Washington July 15. 08.
I have duly recieved your favor of Mar. 28. and with it your treatises on the culture of the Sugar cane & Cotton plant in France. the introduction of new cultures, & especially of objects of leading importance to our comfort, is certainly worthy the attention of every government, & nothing short of the actual experiment should discourage an essay of which any hope can be entertained. till that is made, the result is open to conjecture, and I should certainly conjecture that the Sugar cane could never become an article of profitable culture in France. we have, within the antient limits of the United States, a great extent of country which brings the orange to advantage. but not a foot in which the Sugar cane can be matured. France, within it’s former limits, has but two small spots (Olioules & Hieres) which bring the orange in open air, and, a fortiori, therefore, none proper for the Cane. I should think the Sugar-maple more worthy of experiment. there is no part of France of which the climate would not admit this tree.
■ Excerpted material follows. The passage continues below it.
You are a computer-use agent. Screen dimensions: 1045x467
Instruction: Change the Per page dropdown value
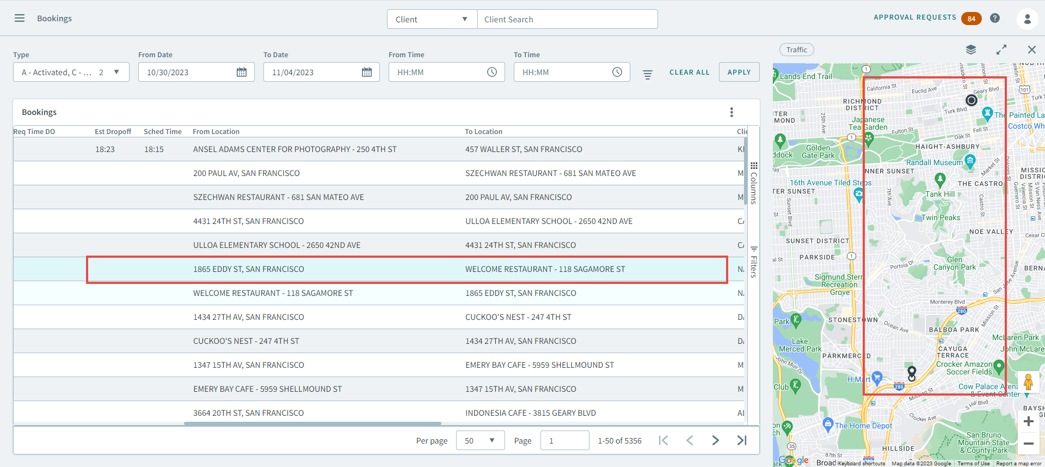pyautogui.click(x=480, y=440)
I have never seen a reason why every farmer should not have a sugar orchard, as well as an apple orchard. the supply of sugar for his family would require as little ground, and the process of making it is as easy as that of cyder. mr Michaux, your botanist here, could send you plants as well as seeds, in any quantity from the U.S.
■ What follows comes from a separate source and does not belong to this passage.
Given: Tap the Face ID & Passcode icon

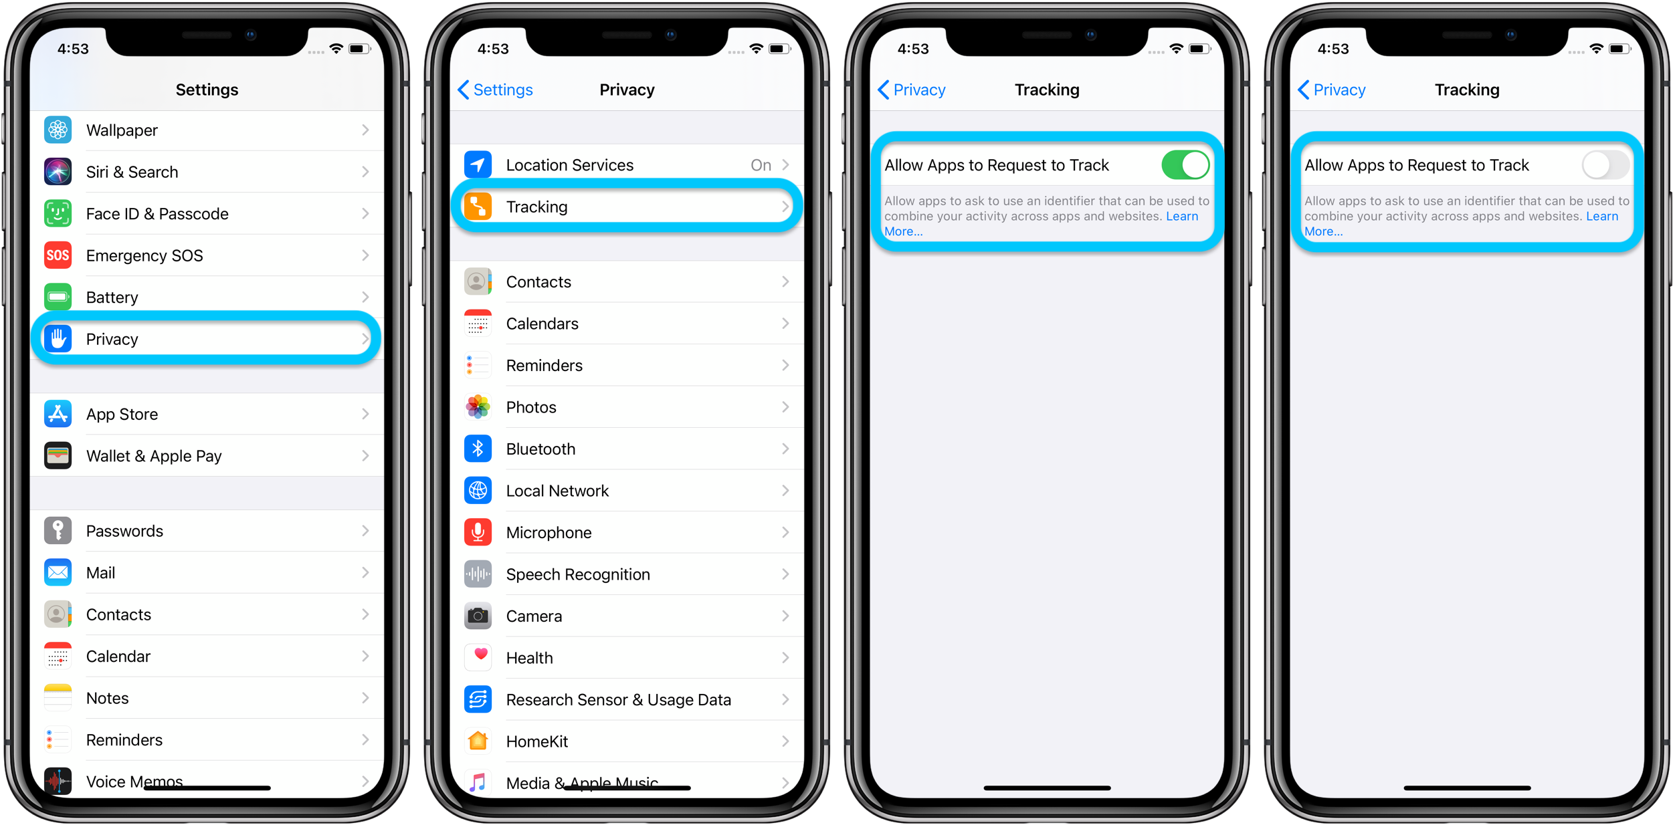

I have no doubt the Cotton plant will succeed in some of the Southern parts of France. whether it’s culture will be as advantageous as those they are now engaged in remains to be tried. we could, in the United States, make as great a variety of wines as are made in Europe: not exactly of the same kinds, but doubtless as good. yet I have ever observed to my countrymen who think it’s introduction important, that a labourer cultivating wheat, rice, tobacco or cotton here, will be able, with the proceeds to purchase double the quantity of the wine he would make. probably the same quantity of land & labor in France employed on the rich produce of your Southern counties would purchase double the quantity of the cotton they would yield there. this however may prove otherwise on trial, and therefore it is worthy the trial. in general it is a truth that if every nation will employ itself in what it is fittest to produce, a greater quantity will be raised of the things contributing to human happiness, than if every nation attempts to raise every thing it wants within itself. the limits within which the cotton plant is worth cultivating in the U.S. are the Rappahanoc river to the North, and the first mountains to the West, and even, from the Rappahanoc to the Roanoke, we only cultivate for family use as it cannot there be afforded at market in competition with that of the more Southern region. the Missisipi country also within the same latitudes, admits the culture of cotton.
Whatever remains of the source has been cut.